Without omitting anything, retype the data that follows.
___ DATASET RECORDS
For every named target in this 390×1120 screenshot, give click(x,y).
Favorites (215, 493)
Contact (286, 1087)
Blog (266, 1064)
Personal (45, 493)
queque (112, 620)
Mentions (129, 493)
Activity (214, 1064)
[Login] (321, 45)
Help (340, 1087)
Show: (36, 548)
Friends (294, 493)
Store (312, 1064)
______
OUTPUT:
For every named target in this 390×1120 screenshot, give click(x,y).
Favorites (215, 493)
Contact (286, 1087)
Blog (266, 1064)
Personal (45, 493)
queque (112, 620)
Mentions (129, 493)
Activity (214, 1064)
[Login] (321, 45)
Help (340, 1087)
Show: (36, 548)
Friends (294, 493)
Store (312, 1064)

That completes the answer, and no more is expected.